Greggs, the high street bakery retailer that tops BB75, today warned 2012 would be a “challenging year” after reporting a slowdown in sales at the start of the year and being impacted by bad weather.

Unveiling its preliminary results for the 52 weeks to 31 December 2011, the company said the slow start  to the new year had been expected and that total sales to March 2010 were up by 3.3%. However, like-for-like sales in the same period were down by 1.8%.

Ken McMeikan, chief executive, said: “It is too early to tell if this slower start is a sign of a more prolonged trend in sales, but we have managed costs well through this period and our profit performance remains on target.”

Despite the subdued start to its new financial year, Greggs unveiled a 5.8% increase in sales to £701m in 2011, driven by new store openings, and reported that like-for-like sales for the same period had remained positive at +1.4%.

Pre-tax profit was also up slightly at 1.1% to £53.1m.

The board recommended an increased final dividend of 13.5 pence per share, making a total dividend for the year of 19.3 pence (2010: 18.2 pence), the 27th year that the company has increased its dividend..

Commenting on the company’s performance, Derek Netherton, chairman, added: “Greggs performed well in 2011 in what was a very challenging time for the economy and the consumer.

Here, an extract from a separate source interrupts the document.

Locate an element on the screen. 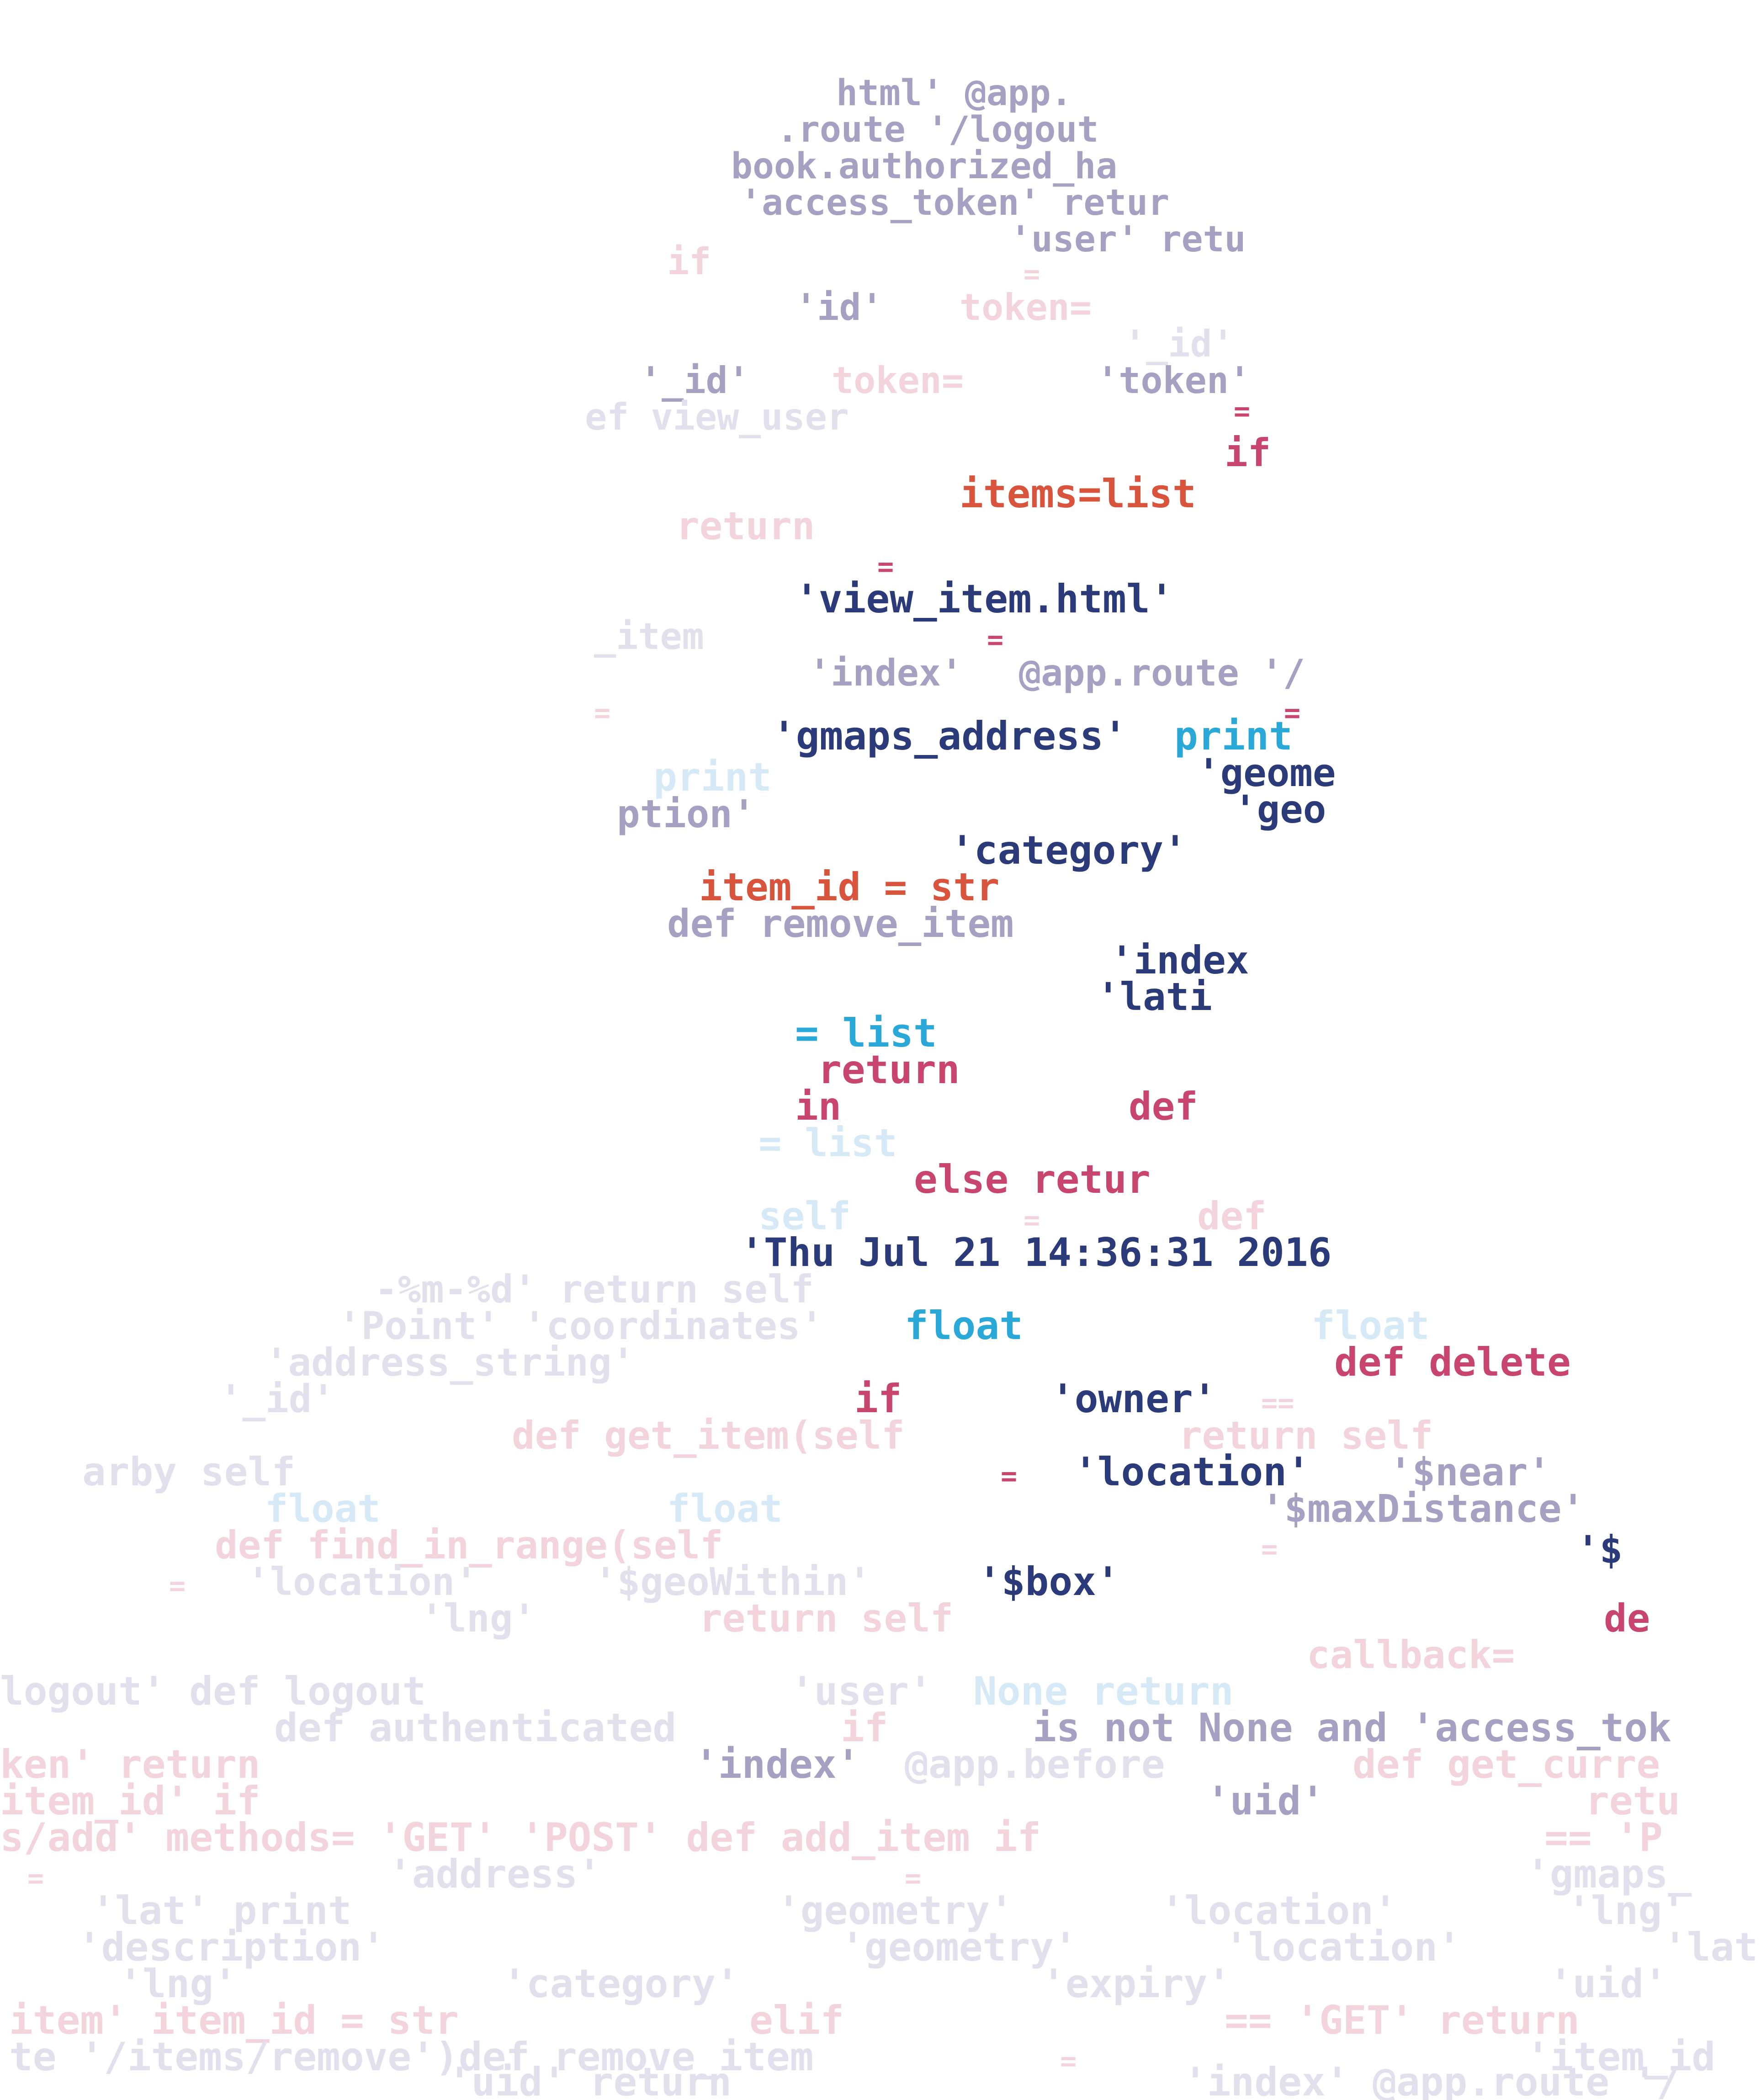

We have continued to make good progress towards our strategic objectives with a record number of shop openings across the UK, and investment in two major new bakeries in Newcastle and Cumbria.  

“While we expect 2012 to be another year of significant challenge for UK consumers, we believe we are well placed to deliver further progress. In the current year we will continue our accelerated expansion with the opening of around 90 net new shops and further development of new channels to market. This, and our determination to deliver further cost savings, reinforces our belief that the business continues to offer substantial opportunities for long-term, profitable growth.”